Bill was response to outcry

The possibility of a two-runway airport drew concerns from residents, area lawmakers, tribal groups and others about the potential effect on quality of life, wildlife and the environment in the region. It also raised questions over logistics. Opponents waged a several-month campaign with hopes of preventing the CACC from circling any of the greenfield site finalists for recommendation.

In February, Fey, along with Tom Dent, R-Moses Lake and other lawmakers, introduced HB 1791 to replace the CACC with a new work group, arguing that the pandemic hadn’t allowed for the CACC to thoroughly review sites or conduct proper community engagement.

The bill, which garnered bipartisan support and passed the House in March and the Senate last month, also mandated that any sites that interfered with nearby military operations be excluded from the new work group’s considerations. Each of the three greenfield sites homed in on by the CACC fit that description, according to Joint Base Lewis-McChord officials.

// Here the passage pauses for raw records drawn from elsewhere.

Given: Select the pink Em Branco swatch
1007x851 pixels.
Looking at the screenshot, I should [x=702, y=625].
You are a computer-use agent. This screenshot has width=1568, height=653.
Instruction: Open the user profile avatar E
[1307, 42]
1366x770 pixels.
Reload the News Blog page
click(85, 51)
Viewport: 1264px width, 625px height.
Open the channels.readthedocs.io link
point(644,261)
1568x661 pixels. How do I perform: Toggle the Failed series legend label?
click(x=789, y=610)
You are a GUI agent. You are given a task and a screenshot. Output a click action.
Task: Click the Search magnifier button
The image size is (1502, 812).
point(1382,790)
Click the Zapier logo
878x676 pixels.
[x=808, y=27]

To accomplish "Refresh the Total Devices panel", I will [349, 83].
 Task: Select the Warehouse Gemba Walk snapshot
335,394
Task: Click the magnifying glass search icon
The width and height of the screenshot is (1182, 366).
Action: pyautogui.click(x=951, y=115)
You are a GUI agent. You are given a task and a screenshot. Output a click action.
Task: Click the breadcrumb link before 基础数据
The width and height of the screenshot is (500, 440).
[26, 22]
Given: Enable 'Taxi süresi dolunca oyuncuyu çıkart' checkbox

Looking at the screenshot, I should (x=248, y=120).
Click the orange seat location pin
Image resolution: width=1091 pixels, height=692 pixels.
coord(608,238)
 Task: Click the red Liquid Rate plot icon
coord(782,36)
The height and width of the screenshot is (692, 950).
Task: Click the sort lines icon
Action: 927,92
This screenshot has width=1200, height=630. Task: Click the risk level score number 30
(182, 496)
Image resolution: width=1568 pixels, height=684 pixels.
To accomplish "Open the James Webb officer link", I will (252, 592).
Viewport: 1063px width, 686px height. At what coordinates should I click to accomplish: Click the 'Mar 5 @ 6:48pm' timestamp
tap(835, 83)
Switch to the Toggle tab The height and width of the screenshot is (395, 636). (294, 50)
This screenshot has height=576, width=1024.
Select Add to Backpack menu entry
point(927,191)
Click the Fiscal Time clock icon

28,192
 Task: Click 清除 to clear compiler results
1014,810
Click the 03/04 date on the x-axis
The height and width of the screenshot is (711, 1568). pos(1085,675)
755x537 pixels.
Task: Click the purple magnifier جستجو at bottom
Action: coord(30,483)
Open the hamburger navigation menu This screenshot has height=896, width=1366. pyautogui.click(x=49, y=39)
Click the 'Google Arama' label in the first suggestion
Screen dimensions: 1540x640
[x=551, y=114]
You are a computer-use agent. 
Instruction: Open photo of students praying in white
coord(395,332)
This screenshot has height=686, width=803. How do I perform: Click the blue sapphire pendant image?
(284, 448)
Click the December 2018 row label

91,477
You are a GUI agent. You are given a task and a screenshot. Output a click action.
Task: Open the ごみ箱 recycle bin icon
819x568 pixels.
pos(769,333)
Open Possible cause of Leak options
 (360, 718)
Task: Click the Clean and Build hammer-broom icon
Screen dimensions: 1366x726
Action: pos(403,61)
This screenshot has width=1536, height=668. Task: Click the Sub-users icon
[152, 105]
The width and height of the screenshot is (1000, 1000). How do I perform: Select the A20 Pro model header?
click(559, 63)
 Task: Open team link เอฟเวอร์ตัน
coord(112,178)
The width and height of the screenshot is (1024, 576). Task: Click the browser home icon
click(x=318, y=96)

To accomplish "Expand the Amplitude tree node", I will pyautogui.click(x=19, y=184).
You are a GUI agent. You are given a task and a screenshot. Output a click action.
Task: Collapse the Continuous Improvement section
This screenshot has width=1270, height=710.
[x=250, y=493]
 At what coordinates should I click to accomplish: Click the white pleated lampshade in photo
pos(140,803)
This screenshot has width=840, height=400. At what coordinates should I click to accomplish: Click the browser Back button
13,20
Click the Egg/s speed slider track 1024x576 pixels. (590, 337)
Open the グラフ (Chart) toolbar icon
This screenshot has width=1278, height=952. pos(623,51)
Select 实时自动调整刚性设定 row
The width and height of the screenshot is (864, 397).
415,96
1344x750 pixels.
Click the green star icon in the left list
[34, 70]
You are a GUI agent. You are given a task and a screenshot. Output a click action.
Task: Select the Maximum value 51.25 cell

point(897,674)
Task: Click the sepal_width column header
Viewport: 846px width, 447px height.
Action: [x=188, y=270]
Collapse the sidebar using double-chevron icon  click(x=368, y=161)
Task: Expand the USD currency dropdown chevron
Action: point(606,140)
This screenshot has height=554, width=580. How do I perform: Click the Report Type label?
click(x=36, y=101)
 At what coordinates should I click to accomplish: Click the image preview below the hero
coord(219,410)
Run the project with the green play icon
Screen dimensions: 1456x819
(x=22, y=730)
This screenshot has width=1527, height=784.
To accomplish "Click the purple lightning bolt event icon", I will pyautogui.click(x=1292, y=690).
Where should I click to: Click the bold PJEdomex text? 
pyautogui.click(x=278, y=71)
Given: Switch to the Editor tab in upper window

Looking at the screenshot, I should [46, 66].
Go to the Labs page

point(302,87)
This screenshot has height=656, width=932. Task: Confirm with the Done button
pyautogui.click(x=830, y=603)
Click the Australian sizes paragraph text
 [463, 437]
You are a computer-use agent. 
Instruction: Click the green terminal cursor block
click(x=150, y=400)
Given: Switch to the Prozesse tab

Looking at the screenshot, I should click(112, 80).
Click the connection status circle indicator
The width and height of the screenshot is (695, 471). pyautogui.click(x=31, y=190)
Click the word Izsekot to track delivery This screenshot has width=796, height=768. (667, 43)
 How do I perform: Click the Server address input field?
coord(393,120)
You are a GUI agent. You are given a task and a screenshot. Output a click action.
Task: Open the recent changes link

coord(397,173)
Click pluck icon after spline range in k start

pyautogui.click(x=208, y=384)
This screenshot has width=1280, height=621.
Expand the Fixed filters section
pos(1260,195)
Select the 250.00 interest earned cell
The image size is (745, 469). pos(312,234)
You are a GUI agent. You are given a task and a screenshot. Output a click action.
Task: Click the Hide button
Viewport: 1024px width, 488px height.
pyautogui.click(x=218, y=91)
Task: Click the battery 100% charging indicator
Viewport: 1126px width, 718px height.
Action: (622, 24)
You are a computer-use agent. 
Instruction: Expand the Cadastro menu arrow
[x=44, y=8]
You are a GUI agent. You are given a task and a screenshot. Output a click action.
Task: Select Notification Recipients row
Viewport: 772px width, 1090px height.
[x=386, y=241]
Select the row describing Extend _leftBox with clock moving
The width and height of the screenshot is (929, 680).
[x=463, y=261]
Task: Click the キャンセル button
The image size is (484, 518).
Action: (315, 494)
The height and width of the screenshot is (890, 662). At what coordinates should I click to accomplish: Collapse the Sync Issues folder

As part of the bill -- kept intact by Inslee despite shifting the focus to existing airport expansion -- the new work group must submit a report by next summer that explicitly lists the locations that are precluded from further review due to military conflict.

“People need some certainty,” Fey said.

Projected problems persist

Inslee’s signature represents the culmination of the months-long battle over the potential siting of Washington’s next major airport, but it does not signal an end to the search for a thus far elusive answer to a projected shortfall in the state’s commercial passenger service capacity.

“(Seattle-Tacoma International Airport) will reach capacity very soon and our economy depends on air travel and air freight in order to operate,” state Sen. Marko Liias, D-Everett, said during the April 12 hearing when ESHB 1791 passed the Senate. “So we need to figure out a path forward that ensures we’ve got adequate capacity to move people and goods into and out of our region and also respect local communities who have legitimate concerns that need to be addressed.”

The bill acknowledges that commercial and general aviation, as well as air cargo operations, are growing and that there is a projected near-future gap between the demand for such services and the capacity to meet that demand.

The Puget Sound Regional Council estimated in May 2021 that the region was expected to see 27 million more annual passengers by 2050 than it could accommodate and double the current demand for cargo. Projections also showed Sea-Tac reaching capacity by 2032.

The expected shortfall is not lost on state Sen. Karen Keiser, D-Des Moines, who sponsored the bill that gave the CACC its instructions four years ago. Keiser, whose district includes Sea-Tac, expressed doubt last month that revisiting the problem in a different way would lead to any meaningful changes.

“It is going to kick the can down the road and the effort, I believe, is doomed,” she said during the Senate hearing April 12.

The region’s leaders had identified a need for more aviation facilities as far back as 1982, she said, and the number of prospective sites have decreased since then due to other development. Keiser predicted that the new work group would face the same issues that the CACC had been wrestling with.

“At this point, we’re at an impasse,” she said.

Asked whether the shift in approach, as directed by ESHB 1791, merely meant delaying the inevitable discomfort of trying to site an airport, Fey underscored that the new work group would have more money and more time to get it right.

“It’s better to get a good answer in a good process in a few years from now, than get a bad answer as a result of a bad process now,” Fey said.

Meanwhile, the CACC, which did not appear close to homing in on a single site recommendation during its last meeting in late March, also could not consider adopting any choice at that time due to lack of a quorum. It canceled its most recent planned session May 4 after the Senate passed ESHB 1791.

“In recognition of the legislature’s expressed intent and recent action, it would not be appropriate for the CACC to make such a final recommendation until the governor’s action on this bill is known,” it wrote on its website.

A message seeking comment from a CACC spokesperson Monday was not immediately returned.